------ MATERIAL FOR THE TASK
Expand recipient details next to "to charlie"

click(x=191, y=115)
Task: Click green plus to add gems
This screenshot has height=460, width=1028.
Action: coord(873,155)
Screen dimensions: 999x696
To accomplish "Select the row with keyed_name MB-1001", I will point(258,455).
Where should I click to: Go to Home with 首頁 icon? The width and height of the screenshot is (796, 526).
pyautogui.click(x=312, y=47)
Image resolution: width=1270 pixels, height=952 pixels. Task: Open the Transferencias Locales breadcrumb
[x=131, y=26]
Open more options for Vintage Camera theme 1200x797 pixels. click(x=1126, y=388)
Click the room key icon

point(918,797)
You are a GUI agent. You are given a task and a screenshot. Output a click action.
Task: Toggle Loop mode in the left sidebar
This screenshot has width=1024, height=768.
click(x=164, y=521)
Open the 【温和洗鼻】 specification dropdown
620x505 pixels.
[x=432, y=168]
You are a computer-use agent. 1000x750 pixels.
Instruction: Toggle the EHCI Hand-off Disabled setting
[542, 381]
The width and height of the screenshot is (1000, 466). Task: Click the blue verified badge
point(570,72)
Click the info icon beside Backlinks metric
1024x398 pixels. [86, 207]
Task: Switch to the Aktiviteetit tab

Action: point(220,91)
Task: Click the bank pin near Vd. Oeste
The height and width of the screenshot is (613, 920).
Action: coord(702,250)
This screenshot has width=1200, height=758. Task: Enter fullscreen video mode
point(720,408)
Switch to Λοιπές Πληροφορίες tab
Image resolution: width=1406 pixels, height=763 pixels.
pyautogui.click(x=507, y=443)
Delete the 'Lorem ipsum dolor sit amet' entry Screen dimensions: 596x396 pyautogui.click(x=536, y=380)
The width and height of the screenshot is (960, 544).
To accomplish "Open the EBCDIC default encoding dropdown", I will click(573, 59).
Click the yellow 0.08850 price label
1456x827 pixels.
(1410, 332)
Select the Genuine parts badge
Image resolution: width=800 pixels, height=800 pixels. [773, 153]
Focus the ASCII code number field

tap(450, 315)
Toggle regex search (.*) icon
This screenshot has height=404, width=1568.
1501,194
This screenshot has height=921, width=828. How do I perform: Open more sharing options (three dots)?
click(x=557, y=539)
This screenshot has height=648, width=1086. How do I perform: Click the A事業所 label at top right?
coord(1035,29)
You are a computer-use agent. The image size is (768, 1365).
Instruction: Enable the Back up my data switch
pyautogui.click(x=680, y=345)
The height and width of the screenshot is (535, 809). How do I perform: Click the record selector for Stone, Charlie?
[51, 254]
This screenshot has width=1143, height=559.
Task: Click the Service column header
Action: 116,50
------------
Could you state how many lines of the entries contain the word "agent"? Only the number is wanted.

3